Lauryna Bendžiūnaité incarne une Susanna dont la seule responsabilité dans cette mise en scène est d’être une femme-objet. Sa voix ne tremble pas sous les assauts du Comte, son articulation ne fléchit pas et son timbre sait se faire chaleureux par moments, mais elle est surtout convaincante par sa gestuelle et ses ronds de jambe qui lui servent à incarner le personnage.
Le
baryton Davide Luciano
est un comte libidineux, enclin aussi à d’autres excès. Dans la
chambre prête pour la cérémonie nuptiale au début de l’acte
III, symbolisée uniquement par un sommier et un matelas vert sans
drap ni couverture, il se lamente sur l’imbroglio construit aux
actes précédents en prenant une ligne de cocaïne, se roulant sur
le lit et pleurant de ses graves puissants et bien articulés
jusqu'à la résolution finale.
La soprano Vannina Santoni égrène tour à tour, avec agilité, les atermoiements de la Comtesse délaissée, son trouble à la vue de Chérubin et sa colère, conservant un timbre chaud et tenant bien ses aigus jusqu'à son pardon final. Elle porte un cerceau de jupon fuchsia et des superpositions de tissus roses quand elle est légère, ou une crinoline noire lorsque le doute l’étreint. Le public a l’impression d’assister au défilé de mode d’une école de stylisme qui joue avec les codes genrés.
La mezzo-soprano Catherine Trottman en Chérubin transcrit parfaitement cette confusion des genres. Le son riche de ses aigus est conservé jusqu’au bout, et elle incarne avec adresse un Chérubin en difficulté, à la démarche masculine, lorsqu’il/elle fait ses premiers pas en talons aiguilles.
La confusion des genres et le travestissement nécessaire à l’argument sont déjà annoncés au premier acte, lorsque le ténor Gilles Ragon en Don Basilio apparaît dans une longue et austère robe noire, coiffé d’une perruque qui lui confère l’apparence d’un Norman Bates au rictus constant, plus que celle d’un intrigant. Si sa ligne vocale est bien articulée, son timbre volontairement perçant rajoute néanmoins à l’aspect antipathique du personnage.
Affublée de la même tenue, la mezzo-soprano Marie-Ange Todorovitch incarne une Marcellina vaudevillesque. Son timbre chaud dans les aigus et sa voix bien déployée pourraient la rendre touchante, mais elle reste statique en toute circonstance, même lorsque le livret indique qu’elle étreint son fils Figaro au moment des retrouvailles avec son enfant perdu. Bartolo, le père retrouvé de Figaro, interprété par le baryton-basse Arnaud Richard, à la ligne vocale bien articulée, forme un couple cohérent vocalement et physiquement avec Marie-Ange Todorovitch. Le ténor François Almuzara, en Don Curzio, remplit ses fonctions de juge en récitant sa partie de façon bien articulée.

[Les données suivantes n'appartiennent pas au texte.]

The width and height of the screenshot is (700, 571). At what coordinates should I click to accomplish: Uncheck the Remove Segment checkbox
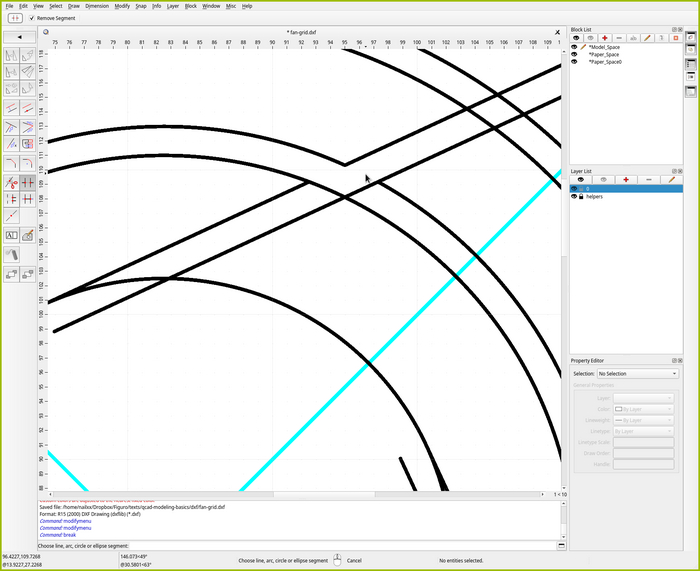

La soprano Anaïs Yvoz interprète Barbarina, tandis que son père, le jardinier Antonio, est incarné par le baryton Dominic Burns. Si la soprano sait gratifier le public de beaux aigus et d’une chaleur de timbre, il lui faut encore travailler son accent italien, aux inflexions trop françaises, en particulier sur la cavatine L’Ho perduta qui ouvre le quatrième acte, ce qui n’empêche pas le public de l’applaudir. Même constat pour Dominic Burns, au charme trop britannique pour un jardinier italien, même si son accent est compensé par de beaux graves et par une présence scénique dynamique, en costume de jardinier, apportant le bouquet de lys qui sera piétiné par Susanna.
Le Chœur de l’Opéra national du Rhin, dirigé par Sandrine Abello, est puissant, bien en accord vocalement, mais les costumes, des blouses de chimie blanc cassé, ne rendent pas justice à l’harmonie chorale. Les paysannes sont habillées des mêmes blouses, et les fleurs qu’elles offrent à la Comtesse sont des fleurs de tissu qu’elles collent sur sa robe. Le public garde donc constamment en tête cette impression de défilé de mode, accentuée par l’arrivée d’un mannequin émacié en fin de représentation, masques de perles tombantes sur le visage et l’entrejambe, dont la fonction scénique n’est pas clairement établie. Ce qui n’empêche pas le public d’applaudir à tout rompre à la fin de la représentation, avec un enthousiasme plus prononcé pour l’orchestre et la claveciniste.